Children's Medical Services: Child Development, Neonatology, Neonatology and Neonatal Intensive Care Unit (NICU), Pediatrics, Pediatric Cardiology, Pediatric urology, Pediatric Pulmonology, Pediatric Endocrinology and Pediatric Intensive Care Unit.

Pediatric Surgery Specialties: Neonatal Surgery, General Pediatric Surgery, Pediatric Thoracic Surgery, Pediatric Urology, Laparoscopy and Cystoscopy, Pediatric Urodynamic Study and Multidisciplinary Antenatal Counseling.

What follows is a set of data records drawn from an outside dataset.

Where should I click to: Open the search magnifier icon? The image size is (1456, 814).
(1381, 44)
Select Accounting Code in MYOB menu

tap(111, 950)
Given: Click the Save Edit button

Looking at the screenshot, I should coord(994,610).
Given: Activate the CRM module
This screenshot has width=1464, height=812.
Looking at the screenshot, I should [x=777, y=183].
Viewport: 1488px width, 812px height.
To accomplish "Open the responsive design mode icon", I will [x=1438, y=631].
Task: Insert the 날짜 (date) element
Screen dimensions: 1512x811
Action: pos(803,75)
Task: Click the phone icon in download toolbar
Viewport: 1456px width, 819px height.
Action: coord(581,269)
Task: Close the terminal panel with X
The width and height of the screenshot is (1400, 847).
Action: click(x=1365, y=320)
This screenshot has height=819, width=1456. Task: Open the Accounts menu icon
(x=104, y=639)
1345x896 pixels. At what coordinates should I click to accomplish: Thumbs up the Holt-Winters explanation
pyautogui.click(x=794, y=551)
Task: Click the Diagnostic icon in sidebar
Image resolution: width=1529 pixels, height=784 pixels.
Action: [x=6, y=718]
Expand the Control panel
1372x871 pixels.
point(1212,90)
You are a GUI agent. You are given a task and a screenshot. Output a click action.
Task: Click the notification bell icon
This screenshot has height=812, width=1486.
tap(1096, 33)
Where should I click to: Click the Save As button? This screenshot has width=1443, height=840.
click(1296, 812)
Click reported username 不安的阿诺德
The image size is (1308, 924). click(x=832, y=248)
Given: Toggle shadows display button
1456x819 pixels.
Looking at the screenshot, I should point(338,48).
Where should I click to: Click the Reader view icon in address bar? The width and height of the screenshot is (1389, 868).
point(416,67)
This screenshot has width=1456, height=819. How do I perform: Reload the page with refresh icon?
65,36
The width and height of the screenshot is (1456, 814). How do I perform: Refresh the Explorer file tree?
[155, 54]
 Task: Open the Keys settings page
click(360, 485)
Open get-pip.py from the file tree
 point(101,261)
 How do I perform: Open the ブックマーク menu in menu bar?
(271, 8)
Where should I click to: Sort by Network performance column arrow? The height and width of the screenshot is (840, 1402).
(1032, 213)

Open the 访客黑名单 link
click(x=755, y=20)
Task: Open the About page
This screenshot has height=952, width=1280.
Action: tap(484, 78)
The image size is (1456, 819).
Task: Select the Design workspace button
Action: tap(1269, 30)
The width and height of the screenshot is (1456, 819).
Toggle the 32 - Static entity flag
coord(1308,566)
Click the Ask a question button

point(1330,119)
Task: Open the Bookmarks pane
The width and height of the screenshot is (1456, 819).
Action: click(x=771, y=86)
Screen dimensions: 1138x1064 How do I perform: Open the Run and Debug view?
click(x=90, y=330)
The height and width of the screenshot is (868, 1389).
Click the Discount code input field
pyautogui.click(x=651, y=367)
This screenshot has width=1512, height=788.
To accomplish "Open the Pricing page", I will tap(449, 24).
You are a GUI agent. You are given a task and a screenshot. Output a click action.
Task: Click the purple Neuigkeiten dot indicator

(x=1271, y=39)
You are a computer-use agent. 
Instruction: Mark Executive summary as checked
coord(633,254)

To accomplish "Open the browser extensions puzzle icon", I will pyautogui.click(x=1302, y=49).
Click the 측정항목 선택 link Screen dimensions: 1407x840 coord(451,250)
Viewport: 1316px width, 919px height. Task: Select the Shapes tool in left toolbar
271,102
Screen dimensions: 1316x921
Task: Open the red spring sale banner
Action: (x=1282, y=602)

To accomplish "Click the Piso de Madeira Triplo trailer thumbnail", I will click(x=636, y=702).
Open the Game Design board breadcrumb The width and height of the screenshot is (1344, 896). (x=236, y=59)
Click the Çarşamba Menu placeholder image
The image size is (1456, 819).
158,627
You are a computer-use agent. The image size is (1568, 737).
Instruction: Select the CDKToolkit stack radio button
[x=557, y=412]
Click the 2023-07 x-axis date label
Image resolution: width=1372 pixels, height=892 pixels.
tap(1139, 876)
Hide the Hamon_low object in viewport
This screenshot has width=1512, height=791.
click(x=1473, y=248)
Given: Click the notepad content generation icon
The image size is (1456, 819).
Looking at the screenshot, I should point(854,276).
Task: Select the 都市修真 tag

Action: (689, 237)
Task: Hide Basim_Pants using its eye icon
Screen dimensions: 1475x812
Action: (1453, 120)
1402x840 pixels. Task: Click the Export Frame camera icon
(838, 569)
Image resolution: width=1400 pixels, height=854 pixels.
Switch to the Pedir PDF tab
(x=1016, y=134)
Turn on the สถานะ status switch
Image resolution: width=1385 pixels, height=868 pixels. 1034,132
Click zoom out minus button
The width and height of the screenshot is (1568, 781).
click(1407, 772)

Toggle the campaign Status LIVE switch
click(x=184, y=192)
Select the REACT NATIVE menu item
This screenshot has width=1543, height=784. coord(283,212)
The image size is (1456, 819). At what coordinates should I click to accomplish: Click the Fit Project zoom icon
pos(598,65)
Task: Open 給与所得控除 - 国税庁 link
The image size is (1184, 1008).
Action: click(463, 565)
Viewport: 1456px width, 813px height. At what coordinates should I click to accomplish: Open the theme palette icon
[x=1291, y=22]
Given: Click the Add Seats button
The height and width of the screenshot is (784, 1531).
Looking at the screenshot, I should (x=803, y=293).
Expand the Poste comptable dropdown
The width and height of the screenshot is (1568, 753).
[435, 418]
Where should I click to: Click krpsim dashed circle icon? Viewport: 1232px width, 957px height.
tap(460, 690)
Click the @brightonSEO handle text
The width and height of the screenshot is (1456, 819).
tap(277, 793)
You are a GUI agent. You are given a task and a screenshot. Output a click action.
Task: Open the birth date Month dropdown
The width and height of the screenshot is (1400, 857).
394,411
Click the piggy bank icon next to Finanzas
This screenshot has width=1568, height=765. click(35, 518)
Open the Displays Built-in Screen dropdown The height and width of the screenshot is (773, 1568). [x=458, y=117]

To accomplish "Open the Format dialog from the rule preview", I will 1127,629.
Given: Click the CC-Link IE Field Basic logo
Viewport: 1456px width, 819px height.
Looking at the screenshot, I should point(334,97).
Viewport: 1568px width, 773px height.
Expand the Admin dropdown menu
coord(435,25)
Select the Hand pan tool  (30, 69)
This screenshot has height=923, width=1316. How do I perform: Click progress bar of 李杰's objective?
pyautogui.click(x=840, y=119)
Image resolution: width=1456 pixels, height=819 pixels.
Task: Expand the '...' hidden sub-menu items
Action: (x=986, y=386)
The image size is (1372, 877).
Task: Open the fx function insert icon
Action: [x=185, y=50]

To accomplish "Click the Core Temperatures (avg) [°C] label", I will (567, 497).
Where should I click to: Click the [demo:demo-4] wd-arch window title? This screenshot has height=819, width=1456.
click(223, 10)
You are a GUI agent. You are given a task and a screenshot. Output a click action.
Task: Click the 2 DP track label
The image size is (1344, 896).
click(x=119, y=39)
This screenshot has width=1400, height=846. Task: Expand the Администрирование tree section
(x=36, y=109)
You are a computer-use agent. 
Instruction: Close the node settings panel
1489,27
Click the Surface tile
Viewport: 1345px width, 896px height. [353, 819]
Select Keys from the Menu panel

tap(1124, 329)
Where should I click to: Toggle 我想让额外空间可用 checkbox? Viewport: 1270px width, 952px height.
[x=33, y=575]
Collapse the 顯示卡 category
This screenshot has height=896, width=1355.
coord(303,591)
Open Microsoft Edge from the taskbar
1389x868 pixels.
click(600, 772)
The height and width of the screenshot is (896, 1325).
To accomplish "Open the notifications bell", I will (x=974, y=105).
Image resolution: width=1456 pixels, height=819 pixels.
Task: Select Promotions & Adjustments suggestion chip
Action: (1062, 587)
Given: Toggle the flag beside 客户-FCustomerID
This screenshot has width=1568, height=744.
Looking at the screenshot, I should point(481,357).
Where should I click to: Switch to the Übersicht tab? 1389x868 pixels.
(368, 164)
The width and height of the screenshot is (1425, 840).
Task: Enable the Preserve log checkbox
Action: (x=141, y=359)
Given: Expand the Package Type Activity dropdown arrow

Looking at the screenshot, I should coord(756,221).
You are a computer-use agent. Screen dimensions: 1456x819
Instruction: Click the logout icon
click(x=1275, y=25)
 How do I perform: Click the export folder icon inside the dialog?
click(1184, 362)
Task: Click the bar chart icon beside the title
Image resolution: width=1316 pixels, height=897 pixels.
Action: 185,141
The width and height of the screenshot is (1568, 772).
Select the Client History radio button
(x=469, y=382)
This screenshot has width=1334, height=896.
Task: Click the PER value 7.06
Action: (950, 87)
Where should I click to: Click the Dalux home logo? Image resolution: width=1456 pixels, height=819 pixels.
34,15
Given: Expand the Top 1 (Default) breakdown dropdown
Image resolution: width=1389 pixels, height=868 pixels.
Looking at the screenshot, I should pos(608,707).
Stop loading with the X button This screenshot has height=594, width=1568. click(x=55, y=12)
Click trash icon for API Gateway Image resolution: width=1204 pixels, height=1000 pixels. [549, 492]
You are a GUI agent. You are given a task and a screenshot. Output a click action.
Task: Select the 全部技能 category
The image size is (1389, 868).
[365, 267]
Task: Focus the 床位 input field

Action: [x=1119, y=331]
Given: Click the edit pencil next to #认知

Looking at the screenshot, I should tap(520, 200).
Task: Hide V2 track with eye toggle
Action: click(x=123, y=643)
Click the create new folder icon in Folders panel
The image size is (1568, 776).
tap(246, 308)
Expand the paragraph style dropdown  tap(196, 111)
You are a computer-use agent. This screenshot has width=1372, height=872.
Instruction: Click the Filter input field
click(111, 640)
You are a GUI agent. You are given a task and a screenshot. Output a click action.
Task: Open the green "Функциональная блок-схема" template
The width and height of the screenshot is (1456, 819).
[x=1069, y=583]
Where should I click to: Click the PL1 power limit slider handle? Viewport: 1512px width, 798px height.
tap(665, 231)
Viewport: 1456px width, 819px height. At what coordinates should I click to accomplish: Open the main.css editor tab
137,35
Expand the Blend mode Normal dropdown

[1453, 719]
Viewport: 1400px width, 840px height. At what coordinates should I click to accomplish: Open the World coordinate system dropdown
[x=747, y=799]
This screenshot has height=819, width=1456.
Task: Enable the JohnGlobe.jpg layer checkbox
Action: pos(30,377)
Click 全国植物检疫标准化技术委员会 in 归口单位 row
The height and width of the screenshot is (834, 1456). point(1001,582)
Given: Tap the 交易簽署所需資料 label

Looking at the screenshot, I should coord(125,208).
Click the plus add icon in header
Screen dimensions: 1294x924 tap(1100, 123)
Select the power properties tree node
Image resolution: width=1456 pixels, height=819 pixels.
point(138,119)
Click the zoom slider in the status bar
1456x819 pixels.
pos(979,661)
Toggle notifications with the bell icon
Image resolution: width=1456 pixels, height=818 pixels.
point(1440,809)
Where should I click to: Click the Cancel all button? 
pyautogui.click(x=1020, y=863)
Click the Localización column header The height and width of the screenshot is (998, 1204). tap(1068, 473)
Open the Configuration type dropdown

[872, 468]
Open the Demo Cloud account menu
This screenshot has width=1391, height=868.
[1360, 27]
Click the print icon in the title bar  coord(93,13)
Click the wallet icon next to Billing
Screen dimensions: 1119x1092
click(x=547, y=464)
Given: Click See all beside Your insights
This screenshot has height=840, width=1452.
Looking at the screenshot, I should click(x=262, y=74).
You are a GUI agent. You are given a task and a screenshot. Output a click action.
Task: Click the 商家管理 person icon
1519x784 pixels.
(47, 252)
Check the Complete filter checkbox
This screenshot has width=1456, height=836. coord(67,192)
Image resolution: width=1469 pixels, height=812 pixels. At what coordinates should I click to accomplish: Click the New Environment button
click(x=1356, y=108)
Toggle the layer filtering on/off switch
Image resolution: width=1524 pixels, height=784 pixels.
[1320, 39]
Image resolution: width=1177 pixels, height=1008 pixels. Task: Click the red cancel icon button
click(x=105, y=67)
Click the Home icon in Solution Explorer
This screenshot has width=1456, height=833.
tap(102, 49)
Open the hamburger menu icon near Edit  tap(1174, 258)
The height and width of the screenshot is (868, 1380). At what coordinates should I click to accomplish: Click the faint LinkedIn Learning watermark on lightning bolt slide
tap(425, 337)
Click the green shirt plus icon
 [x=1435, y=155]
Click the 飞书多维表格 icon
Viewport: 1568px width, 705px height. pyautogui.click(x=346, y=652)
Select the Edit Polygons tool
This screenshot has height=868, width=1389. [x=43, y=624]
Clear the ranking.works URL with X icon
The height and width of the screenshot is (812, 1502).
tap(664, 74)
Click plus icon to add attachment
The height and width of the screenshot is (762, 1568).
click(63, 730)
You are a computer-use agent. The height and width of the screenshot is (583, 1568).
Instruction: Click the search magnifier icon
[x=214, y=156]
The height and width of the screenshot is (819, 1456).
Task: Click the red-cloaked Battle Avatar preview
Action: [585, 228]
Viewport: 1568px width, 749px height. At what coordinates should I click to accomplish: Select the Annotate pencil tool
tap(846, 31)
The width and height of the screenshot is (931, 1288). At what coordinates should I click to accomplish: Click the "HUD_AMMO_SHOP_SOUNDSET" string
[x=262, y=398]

Pediatric Surgical Conditions and Procedures: Circumcision, Inguinal Hernia & Hydrocele, Undescended Testis, Hypospadias, Urinary Incontinence, Hydronephrosis, Vesico-Ureteric Reflux, Appendicitis, Intussusception, Anorectal Malformations, Hirschprung's Disease, Hepatobiliary Surgery, Umbilical Hernia, Gastroschisis and Omphalocele, Intestinal Atresia, Esophageal Atresia, Congenital Diaphragmatic Hernia, Congenital Lung Malformations, Soft Tissue Swelling, Sclerotherapy for Vascular Malformations and Gastroesophageal Reflux.

== Facilities ==
The medical facilities at the hospital consist of 5 operation theaters, 10 delivery suites, 80 baby cribs, an Adult Intensive Care Unit (ICU), a Pediatric Intensive Care Unit (PICU), a Neonatal Intensive Care Unit (NICU) consisting of 20 beds, 5 pediatric clinics, 16 women outpatient clinics, a 24/7 outpatient clinic, Laboratory & Imaging services, Pharmacy services and retail & leisure facilities.

On 23 December 2018, Health care provider United Eastern Medical Services (UE Medical) announced the expansion of 100 new beds in the construction of a new tower which will be completed by 2020, as a part of a DH300 million expansion.